Alberto Fernández fue eso, fue un puente de plata para la llegada de una opción electoral que en condiciones normales no sería opción. En tres años Fernández destruyó, desmoralizó y ensució todo lo que ya estaba en estado precario a punto tal que ahora, frente a la urna, ya nadie tiene pretensiones de votar al mejor candidato: con votar al que parezca el menos malo en el momento ya será suficiente, incluso si ese candidato llega a ser el propio Alberto Fernández “errático” y “claudicante” fantaseado por quienes tienen aún la fantasía de salvar al Frente de Todos para que no gane otra vez Juntos por el Cambio. La operación se desarrolló en la grieta y en la grieta se redujeron las opciones a la de una socialdemocracia con cierto toque progresista en asuntos de ideología de género y la de otra socialdemocracia, esta con un toque de discurso de “halcón” que también es pura fantasía ideológica, por supuesto.
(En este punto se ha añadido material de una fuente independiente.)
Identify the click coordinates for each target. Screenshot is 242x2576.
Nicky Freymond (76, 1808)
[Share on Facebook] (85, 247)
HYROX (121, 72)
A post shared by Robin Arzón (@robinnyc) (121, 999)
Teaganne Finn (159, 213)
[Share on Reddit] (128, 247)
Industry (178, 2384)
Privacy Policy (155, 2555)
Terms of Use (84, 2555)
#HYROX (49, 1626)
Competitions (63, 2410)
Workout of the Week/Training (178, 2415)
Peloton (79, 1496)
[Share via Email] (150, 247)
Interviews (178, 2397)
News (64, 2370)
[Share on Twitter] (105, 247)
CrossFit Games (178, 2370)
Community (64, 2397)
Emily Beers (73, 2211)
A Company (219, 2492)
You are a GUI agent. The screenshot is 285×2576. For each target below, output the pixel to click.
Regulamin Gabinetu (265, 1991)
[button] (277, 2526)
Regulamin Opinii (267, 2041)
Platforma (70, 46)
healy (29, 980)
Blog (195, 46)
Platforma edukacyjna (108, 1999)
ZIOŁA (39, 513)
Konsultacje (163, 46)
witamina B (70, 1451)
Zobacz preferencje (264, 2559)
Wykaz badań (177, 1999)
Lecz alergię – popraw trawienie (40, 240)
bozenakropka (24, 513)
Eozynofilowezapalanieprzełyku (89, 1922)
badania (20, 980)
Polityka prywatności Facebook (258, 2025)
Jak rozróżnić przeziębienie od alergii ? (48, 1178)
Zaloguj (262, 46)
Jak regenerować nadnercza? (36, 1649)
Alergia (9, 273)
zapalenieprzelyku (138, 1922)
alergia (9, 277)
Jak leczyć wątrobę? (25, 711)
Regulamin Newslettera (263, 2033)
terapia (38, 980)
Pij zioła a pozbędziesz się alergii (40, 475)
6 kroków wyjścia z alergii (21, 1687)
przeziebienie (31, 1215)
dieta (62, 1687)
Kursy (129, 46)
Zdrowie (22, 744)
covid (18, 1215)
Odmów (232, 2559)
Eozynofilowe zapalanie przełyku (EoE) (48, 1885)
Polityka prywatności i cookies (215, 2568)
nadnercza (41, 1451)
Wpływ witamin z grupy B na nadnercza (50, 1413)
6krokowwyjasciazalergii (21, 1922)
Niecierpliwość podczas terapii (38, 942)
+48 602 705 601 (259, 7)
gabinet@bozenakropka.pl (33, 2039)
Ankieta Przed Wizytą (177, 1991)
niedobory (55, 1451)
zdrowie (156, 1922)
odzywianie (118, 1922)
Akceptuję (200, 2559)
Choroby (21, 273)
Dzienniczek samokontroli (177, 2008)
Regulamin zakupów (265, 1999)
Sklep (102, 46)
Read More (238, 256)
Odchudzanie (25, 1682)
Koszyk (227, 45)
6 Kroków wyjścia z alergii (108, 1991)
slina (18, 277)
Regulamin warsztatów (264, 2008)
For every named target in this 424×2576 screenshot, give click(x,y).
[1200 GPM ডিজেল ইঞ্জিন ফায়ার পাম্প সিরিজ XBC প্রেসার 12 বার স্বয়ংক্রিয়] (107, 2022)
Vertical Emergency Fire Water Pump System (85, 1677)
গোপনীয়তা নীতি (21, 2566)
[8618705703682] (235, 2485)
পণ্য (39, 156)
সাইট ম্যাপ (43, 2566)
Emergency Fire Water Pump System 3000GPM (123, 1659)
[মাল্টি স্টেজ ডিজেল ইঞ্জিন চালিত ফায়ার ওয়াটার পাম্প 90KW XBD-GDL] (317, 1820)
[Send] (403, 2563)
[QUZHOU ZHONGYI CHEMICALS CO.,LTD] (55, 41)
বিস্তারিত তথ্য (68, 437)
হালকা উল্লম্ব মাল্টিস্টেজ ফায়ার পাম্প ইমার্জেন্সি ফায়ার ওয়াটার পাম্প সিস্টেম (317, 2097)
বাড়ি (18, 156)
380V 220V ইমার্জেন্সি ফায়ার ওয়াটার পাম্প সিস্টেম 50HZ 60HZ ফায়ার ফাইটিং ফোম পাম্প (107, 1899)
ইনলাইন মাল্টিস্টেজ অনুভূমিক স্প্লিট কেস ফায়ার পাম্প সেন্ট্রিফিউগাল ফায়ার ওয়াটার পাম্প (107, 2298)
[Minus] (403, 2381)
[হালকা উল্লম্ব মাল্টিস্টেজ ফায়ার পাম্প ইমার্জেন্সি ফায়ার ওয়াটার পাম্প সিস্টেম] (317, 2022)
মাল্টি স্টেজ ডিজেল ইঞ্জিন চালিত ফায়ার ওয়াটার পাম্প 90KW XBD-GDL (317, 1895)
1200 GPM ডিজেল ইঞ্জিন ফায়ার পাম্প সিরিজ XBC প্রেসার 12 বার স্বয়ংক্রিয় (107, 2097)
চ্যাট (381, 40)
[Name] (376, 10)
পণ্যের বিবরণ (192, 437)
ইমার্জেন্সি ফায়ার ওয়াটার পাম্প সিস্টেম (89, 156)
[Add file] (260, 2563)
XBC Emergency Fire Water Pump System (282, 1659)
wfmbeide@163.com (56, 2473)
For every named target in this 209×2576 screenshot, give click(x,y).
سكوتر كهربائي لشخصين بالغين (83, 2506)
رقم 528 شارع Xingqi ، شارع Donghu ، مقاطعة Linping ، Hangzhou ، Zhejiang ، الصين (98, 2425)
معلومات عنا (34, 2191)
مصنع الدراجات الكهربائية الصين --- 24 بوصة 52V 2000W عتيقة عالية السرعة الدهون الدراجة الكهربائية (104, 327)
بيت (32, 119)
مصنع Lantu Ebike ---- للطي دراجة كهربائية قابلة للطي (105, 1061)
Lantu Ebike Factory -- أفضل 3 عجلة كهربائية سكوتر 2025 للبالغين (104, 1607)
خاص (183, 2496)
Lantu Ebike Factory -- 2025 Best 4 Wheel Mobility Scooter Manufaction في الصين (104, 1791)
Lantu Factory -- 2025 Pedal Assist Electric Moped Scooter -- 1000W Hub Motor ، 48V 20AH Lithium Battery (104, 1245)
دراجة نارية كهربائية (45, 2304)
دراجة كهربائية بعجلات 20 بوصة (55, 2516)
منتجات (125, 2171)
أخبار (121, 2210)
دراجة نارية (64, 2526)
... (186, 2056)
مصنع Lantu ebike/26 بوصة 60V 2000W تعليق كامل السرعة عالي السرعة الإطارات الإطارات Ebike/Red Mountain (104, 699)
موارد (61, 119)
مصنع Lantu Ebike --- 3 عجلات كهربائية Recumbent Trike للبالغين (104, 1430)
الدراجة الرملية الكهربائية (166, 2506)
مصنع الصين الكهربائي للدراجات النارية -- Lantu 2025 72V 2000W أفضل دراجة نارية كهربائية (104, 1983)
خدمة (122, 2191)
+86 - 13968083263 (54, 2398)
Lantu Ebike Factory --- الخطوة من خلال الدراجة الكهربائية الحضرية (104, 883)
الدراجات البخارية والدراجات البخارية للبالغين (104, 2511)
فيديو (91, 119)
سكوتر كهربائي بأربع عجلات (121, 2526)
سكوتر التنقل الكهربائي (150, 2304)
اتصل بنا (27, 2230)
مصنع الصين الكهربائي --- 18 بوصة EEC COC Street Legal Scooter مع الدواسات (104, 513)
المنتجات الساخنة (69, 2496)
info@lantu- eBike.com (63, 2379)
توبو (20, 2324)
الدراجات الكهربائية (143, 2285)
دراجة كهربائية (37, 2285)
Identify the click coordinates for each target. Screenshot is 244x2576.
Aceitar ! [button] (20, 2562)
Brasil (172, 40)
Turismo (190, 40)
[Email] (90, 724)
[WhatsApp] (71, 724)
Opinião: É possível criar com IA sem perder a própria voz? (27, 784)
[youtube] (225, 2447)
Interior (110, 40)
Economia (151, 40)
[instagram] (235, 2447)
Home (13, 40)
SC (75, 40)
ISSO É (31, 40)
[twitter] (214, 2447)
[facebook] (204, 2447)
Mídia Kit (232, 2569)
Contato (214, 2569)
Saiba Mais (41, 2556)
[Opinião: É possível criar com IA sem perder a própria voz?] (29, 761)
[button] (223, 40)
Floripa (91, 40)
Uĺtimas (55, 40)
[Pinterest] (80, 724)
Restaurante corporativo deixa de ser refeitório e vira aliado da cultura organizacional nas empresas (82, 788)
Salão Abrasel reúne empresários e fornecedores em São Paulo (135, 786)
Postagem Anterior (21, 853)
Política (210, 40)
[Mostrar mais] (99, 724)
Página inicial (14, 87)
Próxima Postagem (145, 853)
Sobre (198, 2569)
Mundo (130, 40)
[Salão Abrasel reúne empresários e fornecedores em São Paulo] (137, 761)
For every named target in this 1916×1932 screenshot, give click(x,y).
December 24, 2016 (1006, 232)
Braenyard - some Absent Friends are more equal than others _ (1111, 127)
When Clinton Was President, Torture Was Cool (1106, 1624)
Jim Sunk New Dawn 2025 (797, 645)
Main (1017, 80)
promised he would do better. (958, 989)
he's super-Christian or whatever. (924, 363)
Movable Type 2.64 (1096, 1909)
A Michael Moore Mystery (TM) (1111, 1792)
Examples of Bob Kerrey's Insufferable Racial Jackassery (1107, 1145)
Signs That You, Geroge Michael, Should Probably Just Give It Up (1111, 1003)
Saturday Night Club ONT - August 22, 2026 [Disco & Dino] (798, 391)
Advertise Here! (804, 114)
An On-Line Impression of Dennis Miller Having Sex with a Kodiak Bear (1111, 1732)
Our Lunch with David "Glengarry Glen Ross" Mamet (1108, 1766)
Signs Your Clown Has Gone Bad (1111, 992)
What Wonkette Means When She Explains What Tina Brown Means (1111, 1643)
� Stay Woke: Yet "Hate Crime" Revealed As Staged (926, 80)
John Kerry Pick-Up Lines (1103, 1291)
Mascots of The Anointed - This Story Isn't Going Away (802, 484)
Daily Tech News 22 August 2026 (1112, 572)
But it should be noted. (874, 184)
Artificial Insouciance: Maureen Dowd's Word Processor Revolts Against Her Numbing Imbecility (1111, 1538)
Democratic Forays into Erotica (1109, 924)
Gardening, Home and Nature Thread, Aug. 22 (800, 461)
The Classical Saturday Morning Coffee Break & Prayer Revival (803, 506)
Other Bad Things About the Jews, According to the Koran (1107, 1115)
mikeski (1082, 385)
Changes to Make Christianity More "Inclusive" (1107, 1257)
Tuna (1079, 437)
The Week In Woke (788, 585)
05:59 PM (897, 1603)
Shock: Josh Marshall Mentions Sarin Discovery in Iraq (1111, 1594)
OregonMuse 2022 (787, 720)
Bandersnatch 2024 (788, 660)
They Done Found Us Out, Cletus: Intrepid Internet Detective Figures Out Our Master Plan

Alberto Fernández no erró ni claudicó, acertó disimuladamente y avanzó con el plan original que le había encomendado el poder. El fracaso es todo del Frente de Todos como signo de esperanza para una Argentina que en 2019 quiso terminar con la pesadilla del macrismo y pasar a algo mejor, pero no pudo. La heladera llena y el asado en la parrilla nunca se hicieron realidad, aunque Fernández tampoco se propuso jamás realizar nada de eso y la pregunta que se hará el atento lector es por qué demonios lo puso allí Cristina Fernández, la gran electora de aquel 2019. Pero la respuesta a dicha pregunta excede largamente el muy modesto propósito de este artículo. La respuesta al gran enigma de nuestro tiempo es materia de la investigación sobre el pacto hegemónico que en las páginas de esta Revista Hegemonía ya vio la luz hace dos años y cuya hipótesis fundamental parecería corroborarse día tras día. Lamentablemente.